### Prompt
The answer must be every line below that holds the word "title".

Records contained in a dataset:

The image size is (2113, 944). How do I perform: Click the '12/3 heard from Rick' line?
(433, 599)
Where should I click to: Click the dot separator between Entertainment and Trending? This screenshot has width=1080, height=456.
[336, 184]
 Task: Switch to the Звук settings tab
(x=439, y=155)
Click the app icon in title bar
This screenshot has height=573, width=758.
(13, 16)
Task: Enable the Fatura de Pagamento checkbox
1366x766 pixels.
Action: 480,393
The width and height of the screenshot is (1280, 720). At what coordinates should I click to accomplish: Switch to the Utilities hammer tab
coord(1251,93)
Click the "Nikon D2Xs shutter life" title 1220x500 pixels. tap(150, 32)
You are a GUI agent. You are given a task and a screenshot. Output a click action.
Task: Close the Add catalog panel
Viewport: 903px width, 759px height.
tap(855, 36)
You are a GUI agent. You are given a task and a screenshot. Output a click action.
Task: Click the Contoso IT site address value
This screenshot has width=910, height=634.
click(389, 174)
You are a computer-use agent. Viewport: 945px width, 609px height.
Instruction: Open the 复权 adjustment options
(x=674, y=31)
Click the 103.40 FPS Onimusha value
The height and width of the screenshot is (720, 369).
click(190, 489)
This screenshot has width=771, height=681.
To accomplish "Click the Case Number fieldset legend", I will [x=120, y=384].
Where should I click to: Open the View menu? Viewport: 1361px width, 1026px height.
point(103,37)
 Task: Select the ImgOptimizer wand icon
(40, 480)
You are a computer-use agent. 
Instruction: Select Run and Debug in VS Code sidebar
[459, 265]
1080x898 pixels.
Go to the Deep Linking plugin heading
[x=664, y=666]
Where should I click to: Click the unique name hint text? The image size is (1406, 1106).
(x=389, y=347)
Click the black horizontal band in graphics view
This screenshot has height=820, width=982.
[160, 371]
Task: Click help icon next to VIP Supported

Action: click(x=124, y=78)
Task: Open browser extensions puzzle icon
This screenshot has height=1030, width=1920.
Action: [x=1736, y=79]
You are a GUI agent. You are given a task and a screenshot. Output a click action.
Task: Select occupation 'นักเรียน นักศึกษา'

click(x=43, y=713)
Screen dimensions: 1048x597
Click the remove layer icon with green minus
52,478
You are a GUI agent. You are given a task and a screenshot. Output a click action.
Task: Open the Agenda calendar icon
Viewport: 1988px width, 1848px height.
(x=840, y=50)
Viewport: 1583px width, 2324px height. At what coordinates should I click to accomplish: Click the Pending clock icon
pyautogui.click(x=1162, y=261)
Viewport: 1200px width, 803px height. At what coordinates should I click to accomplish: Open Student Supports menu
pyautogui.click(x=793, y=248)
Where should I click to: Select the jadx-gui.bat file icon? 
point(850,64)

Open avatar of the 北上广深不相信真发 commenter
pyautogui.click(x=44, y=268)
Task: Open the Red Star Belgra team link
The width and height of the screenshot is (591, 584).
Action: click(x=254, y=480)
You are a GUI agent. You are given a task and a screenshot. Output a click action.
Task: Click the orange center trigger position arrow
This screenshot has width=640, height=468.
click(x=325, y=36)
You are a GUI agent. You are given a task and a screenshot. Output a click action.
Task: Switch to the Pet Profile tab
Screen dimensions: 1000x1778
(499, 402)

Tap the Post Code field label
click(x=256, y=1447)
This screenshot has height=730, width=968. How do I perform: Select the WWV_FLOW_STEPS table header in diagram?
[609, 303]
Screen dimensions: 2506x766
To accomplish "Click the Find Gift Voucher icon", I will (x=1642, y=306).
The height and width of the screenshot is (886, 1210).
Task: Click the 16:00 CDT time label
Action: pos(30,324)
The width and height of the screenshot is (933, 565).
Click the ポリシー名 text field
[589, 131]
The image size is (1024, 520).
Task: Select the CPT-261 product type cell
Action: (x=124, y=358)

### Answer box
Click the app icon in title bar
Click the "Nikon D2Xs shutter life" title 1220x500 pixels. tap(150, 32)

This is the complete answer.